Information provided
====
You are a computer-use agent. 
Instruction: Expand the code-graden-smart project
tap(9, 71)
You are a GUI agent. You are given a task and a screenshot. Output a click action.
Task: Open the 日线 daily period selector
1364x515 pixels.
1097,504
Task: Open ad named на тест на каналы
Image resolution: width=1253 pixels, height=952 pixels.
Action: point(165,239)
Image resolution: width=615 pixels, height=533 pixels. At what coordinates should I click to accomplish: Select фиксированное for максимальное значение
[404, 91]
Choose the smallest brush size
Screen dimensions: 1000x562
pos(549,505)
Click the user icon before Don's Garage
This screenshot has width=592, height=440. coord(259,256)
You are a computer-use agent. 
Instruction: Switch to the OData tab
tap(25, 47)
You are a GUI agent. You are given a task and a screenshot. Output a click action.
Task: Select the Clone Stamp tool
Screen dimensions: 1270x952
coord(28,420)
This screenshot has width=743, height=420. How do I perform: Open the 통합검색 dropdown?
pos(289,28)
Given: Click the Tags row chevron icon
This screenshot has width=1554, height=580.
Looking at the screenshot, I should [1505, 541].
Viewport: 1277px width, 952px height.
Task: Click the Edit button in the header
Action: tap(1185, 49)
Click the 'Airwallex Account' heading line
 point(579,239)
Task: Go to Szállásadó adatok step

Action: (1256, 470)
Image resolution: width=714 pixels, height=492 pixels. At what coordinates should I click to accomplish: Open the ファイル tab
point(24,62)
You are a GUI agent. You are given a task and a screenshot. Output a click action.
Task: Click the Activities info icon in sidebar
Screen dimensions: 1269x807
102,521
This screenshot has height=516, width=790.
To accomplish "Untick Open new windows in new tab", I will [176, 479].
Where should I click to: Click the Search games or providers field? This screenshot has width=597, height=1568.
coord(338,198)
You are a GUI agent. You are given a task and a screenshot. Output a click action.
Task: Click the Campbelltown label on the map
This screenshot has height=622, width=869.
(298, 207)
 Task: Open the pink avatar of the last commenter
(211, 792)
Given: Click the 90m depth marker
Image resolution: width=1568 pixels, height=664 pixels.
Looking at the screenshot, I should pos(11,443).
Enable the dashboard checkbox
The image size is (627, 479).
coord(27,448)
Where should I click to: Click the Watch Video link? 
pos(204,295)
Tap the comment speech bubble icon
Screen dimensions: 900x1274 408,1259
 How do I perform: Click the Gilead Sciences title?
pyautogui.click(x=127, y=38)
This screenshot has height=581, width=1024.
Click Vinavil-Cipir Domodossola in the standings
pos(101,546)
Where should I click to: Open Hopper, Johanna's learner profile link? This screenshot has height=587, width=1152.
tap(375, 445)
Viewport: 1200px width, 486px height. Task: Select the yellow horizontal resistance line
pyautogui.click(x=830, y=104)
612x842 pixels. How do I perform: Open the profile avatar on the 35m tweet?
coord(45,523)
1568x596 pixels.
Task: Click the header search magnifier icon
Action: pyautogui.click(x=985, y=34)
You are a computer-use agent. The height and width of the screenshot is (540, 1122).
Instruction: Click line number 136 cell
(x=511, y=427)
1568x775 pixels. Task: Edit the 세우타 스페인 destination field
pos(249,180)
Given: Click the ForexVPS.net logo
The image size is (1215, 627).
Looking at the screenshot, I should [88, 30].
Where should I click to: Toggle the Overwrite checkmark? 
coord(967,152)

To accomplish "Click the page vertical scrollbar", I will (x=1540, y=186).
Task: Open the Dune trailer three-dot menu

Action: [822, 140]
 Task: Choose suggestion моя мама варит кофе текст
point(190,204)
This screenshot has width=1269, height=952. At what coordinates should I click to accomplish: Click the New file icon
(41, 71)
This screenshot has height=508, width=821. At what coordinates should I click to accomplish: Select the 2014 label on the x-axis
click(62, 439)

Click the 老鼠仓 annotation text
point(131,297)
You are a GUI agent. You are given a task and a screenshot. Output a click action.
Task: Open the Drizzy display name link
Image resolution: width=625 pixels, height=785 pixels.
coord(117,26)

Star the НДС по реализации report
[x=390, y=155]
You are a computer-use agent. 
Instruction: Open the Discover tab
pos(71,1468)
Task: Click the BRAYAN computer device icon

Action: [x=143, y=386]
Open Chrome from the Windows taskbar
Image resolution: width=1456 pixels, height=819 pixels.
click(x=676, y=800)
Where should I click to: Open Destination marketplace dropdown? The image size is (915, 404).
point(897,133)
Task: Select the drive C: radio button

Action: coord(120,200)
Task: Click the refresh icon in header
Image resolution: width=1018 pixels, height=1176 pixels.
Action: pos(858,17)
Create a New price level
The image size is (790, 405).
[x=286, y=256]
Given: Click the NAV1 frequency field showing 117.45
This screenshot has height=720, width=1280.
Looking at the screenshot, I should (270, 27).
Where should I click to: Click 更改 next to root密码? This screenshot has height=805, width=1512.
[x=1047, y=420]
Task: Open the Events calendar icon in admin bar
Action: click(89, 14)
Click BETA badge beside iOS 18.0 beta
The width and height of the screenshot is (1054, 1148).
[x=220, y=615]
====
Challenge
Edit the entries above so that every occurrence of "GUI agent" reads "interface agent", and leave everything else unchanged.

Answer for the task
You are a computer-use agent. 
Instruction: Expand the code-graden-smart project
tap(9, 71)
You are a interface agent. You are given a task and a screenshot. Output a click action.
Task: Open the 日线 daily period selector
1364x515 pixels.
1097,504
Task: Open ad named на тест на каналы
Image resolution: width=1253 pixels, height=952 pixels.
Action: point(165,239)
Image resolution: width=615 pixels, height=533 pixels. At what coordinates should I click to accomplish: Select фиксированное for максимальное значение
[404, 91]
Choose the smallest brush size
Screen dimensions: 1000x562
pos(549,505)
Click the user icon before Don's Garage
This screenshot has width=592, height=440. coord(259,256)
You are a computer-use agent. 
Instruction: Switch to the OData tab
tap(25, 47)
You are a interface agent. You are given a task and a screenshot. Output a click action.
Task: Select the Clone Stamp tool
Screen dimensions: 1270x952
coord(28,420)
This screenshot has width=743, height=420. How do I perform: Open the 통합검색 dropdown?
pos(289,28)
Given: Click the Tags row chevron icon
This screenshot has width=1554, height=580.
Looking at the screenshot, I should [1505, 541].
Viewport: 1277px width, 952px height.
Task: Click the Edit button in the header
Action: tap(1185, 49)
Click the 'Airwallex Account' heading line
 point(579,239)
Task: Go to Szállásadó adatok step

Action: (1256, 470)
Image resolution: width=714 pixels, height=492 pixels. At what coordinates should I click to accomplish: Open the ファイル tab
point(24,62)
You are a interface agent. You are given a task and a screenshot. Output a click action.
Task: Click the Activities info icon in sidebar
Screen dimensions: 1269x807
102,521
This screenshot has height=516, width=790.
To accomplish "Untick Open new windows in new tab", I will [176, 479].
Where should I click to: Click the Search games or providers field? This screenshot has width=597, height=1568.
coord(338,198)
You are a interface agent. You are given a task and a screenshot. Output a click action.
Task: Click the Campbelltown label on the map
This screenshot has height=622, width=869.
(298, 207)
 Task: Open the pink avatar of the last commenter
(211, 792)
Given: Click the 90m depth marker
Image resolution: width=1568 pixels, height=664 pixels.
Looking at the screenshot, I should pos(11,443).
Enable the dashboard checkbox
The image size is (627, 479).
coord(27,448)
Where should I click to: Click the Watch Video link? 
pos(204,295)
Tap the comment speech bubble icon
Screen dimensions: 900x1274 408,1259
 How do I perform: Click the Gilead Sciences title?
pyautogui.click(x=127, y=38)
This screenshot has height=581, width=1024.
Click Vinavil-Cipir Domodossola in the standings
pos(101,546)
Where should I click to: Open Hopper, Johanna's learner profile link? This screenshot has height=587, width=1152.
tap(375, 445)
Viewport: 1200px width, 486px height. Task: Select the yellow horizontal resistance line
pyautogui.click(x=830, y=104)
612x842 pixels. How do I perform: Open the profile avatar on the 35m tweet?
coord(45,523)
1568x596 pixels.
Task: Click the header search magnifier icon
Action: pyautogui.click(x=985, y=34)
You are a computer-use agent. The height and width of the screenshot is (540, 1122).
Instruction: Click line number 136 cell
(x=511, y=427)
1568x775 pixels. Task: Edit the 세우타 스페인 destination field
pos(249,180)
Given: Click the ForexVPS.net logo
The image size is (1215, 627).
Looking at the screenshot, I should [88, 30].
Where should I click to: Toggle the Overwrite checkmark? 
coord(967,152)

To accomplish "Click the page vertical scrollbar", I will (x=1540, y=186).
Task: Open the Dune trailer three-dot menu

Action: [822, 140]
 Task: Choose suggestion моя мама варит кофе текст
point(190,204)
This screenshot has width=1269, height=952. At what coordinates should I click to accomplish: Click the New file icon
(41, 71)
This screenshot has height=508, width=821. At what coordinates should I click to accomplish: Select the 2014 label on the x-axis
click(62, 439)

Click the 老鼠仓 annotation text
point(131,297)
You are a interface agent. You are given a task and a screenshot. Output a click action.
Task: Open the Drizzy display name link
Image resolution: width=625 pixels, height=785 pixels.
coord(117,26)

Star the НДС по реализации report
[x=390, y=155]
You are a computer-use agent. 
Instruction: Open the Discover tab
pos(71,1468)
Task: Click the BRAYAN computer device icon

Action: [x=143, y=386]
Open Chrome from the Windows taskbar
Image resolution: width=1456 pixels, height=819 pixels.
click(x=676, y=800)
Where should I click to: Open Destination marketplace dropdown? The image size is (915, 404).
point(897,133)
Task: Select the drive C: radio button

Action: coord(120,200)
Task: Click the refresh icon in header
Image resolution: width=1018 pixels, height=1176 pixels.
Action: pos(858,17)
Create a New price level
The image size is (790, 405).
[x=286, y=256]
Given: Click the NAV1 frequency field showing 117.45
This screenshot has height=720, width=1280.
Looking at the screenshot, I should (270, 27).
Where should I click to: Click 更改 next to root密码? This screenshot has height=805, width=1512.
[x=1047, y=420]
Task: Open the Events calendar icon in admin bar
Action: click(89, 14)
Click BETA badge beside iOS 18.0 beta
The width and height of the screenshot is (1054, 1148).
[x=220, y=615]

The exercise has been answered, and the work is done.